Selected excerpt:
That's awesome of you Billy!!


----------



## mattlagrone19 (Nov 18, 2012)

I still havent gotten my black and white also so i know how u feel... I kinda wana show up at his front door with my wrist wraped up like a boxer and take his chin off lol...


----------



## laurarfl (Nov 19, 2012)

I hope everyone is filing IC3 complaints for Internet Crime as well.


----------



## BatGirl1 (Nov 19, 2012)

I guess I've waiting long enough, huh? Giving bobby benefit of the doubt...thinking he just ran into tough times. I think I'll be filing a complaint too...not in any hope to get my animal or money back of course, but just to hopefully prevent further scamming. 

Sent from my ZTE-Z990G using Tapatalk 2


----------



## Irishgrl (Nov 19, 2012)

Thank you, I will file the internet crime complaint. I don't understand how someone could get away with some many counts of fraud or theft. Billy, I sent you a PM. Your offer is amazing, but how can I expect you to have to pay for his fraud? You did make me cry though lol. I won't lie. I didn't know about the IC3 complaints. but now that I do hopefully by doing that it wil save someone else. It was all the positive reviews and videos that I saw in Nov, Dec 2011 and finally Jan 2012 that sealed it for us. I think if we did something on hat lever so when people typed in varnyard or tegus etc, anything that showed Mr. Hill's name to be directed to these boards would be very beneficial to other people who will be his future victims. Like i said his site does say accepting 2013 deposits. :/ Thank you for all the great information and the amazing offer. I am very grateful.

Actions to take:
[A] Answer these questions using the forum thread:
(i) What kind of complaints does laurarfl hope everyone is filing?
(ii) What device and app does BatGirl1's post say it was sent from?
(iii) According to Irishgrl, what does Mr. Hill's site say it is accepting?
[B] List every username shown in a post header of the forum thread.
[C] Repeat the passage of the forum thread that begins at the words "## BatGirl1 (Nov" and stops after "Irishgrl (Nov 19, 2012)".
The data after this point come from a source other than the forum thread.

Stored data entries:
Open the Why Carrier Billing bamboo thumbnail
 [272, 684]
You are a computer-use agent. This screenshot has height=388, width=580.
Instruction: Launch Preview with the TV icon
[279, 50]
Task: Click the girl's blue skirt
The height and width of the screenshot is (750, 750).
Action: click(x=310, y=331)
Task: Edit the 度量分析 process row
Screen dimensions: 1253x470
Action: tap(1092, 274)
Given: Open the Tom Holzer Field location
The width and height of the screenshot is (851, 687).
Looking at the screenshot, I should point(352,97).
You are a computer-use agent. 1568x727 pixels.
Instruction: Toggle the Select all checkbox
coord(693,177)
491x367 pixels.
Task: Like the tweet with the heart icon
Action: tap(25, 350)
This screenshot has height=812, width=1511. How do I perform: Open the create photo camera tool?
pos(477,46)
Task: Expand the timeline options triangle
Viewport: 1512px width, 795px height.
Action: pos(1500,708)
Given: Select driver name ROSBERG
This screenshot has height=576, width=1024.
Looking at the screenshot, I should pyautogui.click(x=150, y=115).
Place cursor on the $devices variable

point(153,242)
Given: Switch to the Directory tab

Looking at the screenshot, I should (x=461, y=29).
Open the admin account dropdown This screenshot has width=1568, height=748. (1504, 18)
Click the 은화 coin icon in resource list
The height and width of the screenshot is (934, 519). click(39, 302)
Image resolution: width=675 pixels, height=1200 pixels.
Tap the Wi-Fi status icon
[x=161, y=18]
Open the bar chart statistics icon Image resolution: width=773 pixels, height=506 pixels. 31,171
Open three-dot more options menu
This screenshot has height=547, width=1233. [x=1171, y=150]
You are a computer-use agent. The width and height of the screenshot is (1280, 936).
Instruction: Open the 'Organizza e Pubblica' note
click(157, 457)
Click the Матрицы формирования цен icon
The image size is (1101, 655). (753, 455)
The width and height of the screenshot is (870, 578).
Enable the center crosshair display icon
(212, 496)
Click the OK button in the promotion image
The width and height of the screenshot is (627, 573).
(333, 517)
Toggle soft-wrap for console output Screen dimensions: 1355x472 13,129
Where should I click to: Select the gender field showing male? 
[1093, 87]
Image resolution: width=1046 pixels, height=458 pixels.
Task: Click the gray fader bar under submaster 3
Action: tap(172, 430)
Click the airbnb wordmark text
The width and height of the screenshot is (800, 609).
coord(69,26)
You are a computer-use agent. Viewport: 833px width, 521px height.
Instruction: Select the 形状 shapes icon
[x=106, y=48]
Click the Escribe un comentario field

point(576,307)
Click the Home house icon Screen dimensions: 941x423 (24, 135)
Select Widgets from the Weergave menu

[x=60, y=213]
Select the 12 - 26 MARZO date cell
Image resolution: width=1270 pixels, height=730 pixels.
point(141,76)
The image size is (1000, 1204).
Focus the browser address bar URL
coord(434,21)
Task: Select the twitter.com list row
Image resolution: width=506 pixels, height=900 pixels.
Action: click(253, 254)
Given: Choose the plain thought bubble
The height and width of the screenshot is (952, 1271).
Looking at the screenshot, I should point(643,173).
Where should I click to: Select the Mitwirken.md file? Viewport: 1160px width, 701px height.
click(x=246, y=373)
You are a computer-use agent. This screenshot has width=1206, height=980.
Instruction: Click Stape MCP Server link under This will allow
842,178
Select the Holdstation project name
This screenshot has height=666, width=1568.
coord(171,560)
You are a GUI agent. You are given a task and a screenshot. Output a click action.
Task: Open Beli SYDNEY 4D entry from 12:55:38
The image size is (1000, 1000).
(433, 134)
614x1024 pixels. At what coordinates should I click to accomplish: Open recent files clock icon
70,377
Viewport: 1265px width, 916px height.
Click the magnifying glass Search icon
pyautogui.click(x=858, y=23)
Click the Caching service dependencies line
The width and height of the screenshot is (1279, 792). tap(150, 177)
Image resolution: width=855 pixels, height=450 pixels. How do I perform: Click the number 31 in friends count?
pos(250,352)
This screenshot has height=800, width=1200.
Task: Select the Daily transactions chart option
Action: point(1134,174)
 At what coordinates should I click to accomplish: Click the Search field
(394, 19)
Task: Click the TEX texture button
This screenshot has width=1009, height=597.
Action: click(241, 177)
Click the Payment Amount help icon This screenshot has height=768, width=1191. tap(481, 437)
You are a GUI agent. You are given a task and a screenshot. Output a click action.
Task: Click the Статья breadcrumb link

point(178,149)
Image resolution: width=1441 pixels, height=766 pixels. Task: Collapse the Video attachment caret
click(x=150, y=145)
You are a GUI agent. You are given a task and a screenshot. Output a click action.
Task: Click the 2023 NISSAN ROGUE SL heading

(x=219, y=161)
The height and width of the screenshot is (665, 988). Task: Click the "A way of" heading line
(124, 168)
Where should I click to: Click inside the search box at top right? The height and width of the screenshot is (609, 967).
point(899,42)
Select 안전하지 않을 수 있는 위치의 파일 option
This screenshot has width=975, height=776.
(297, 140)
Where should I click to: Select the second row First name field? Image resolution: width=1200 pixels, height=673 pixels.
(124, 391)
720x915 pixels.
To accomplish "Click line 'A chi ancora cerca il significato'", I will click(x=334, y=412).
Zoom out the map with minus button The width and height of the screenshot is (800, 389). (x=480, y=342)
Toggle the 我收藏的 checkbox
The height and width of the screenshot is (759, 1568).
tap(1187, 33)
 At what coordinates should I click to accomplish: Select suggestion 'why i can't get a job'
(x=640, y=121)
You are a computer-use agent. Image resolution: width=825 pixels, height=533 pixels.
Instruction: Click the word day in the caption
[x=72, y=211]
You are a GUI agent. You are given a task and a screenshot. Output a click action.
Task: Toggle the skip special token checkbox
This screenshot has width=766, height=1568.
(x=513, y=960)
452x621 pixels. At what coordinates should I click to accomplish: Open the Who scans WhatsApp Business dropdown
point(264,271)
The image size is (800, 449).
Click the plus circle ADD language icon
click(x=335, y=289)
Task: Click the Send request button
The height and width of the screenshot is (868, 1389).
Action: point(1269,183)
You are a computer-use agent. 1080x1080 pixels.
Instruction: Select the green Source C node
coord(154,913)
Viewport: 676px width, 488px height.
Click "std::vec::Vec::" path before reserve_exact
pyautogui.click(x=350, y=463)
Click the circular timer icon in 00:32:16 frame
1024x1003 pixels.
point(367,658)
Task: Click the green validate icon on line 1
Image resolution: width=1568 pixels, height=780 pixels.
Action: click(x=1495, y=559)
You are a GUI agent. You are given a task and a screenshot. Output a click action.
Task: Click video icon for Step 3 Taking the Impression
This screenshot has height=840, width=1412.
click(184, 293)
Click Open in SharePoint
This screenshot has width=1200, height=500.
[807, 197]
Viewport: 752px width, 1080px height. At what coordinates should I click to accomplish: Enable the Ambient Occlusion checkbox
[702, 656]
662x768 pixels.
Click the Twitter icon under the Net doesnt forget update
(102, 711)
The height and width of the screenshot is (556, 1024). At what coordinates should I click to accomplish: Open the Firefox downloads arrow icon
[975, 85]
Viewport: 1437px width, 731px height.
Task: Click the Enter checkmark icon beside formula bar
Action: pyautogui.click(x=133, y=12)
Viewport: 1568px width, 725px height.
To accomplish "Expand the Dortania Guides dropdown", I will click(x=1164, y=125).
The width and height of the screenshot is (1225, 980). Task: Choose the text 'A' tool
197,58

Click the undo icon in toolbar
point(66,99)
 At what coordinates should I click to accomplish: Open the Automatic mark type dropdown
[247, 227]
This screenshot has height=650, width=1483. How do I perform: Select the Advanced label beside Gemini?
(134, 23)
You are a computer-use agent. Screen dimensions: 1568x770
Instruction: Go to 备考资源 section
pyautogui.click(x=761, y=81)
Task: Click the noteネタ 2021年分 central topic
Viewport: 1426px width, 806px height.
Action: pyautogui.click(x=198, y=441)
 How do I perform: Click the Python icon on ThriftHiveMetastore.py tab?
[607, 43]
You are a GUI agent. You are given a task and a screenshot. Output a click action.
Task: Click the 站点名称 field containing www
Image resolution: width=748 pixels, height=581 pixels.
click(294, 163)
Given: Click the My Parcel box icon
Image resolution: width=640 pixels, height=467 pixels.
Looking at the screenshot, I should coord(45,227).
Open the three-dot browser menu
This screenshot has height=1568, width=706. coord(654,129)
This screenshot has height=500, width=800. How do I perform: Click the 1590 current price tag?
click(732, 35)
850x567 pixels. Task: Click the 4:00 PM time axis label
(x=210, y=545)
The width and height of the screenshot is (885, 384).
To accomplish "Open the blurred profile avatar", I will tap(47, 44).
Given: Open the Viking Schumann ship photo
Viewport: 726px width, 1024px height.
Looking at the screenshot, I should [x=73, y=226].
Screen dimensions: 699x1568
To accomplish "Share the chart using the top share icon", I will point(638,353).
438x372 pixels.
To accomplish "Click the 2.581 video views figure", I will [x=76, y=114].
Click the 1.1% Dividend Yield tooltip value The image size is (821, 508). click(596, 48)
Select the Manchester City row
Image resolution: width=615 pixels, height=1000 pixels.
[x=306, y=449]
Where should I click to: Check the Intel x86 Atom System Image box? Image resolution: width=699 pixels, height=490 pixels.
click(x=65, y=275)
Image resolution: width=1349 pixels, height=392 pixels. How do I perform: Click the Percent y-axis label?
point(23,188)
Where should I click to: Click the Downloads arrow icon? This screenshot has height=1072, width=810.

Responses in order:
[A]
(i) IC3 complaints for Internet Crime
(ii) A ZTE-Z990G using Tapatalk 2
(iii) 2013 deposits

[B] mattlagrone19, laurarfl, BatGirl1, Irishgrl

[C]
## BatGirl1 (Nov 19, 2012)

I guess I've waiting long enough, huh? Giving bobby benefit of the doubt...thinking he just ran into tough times. I think I'll be filing a complaint too...not in any hope to get my animal or money back of course, but just to hopefully prevent further scamming. 

Sent from my ZTE-Z990G using Tapatalk 2


----------



## Irishgrl (Nov 19, 2012)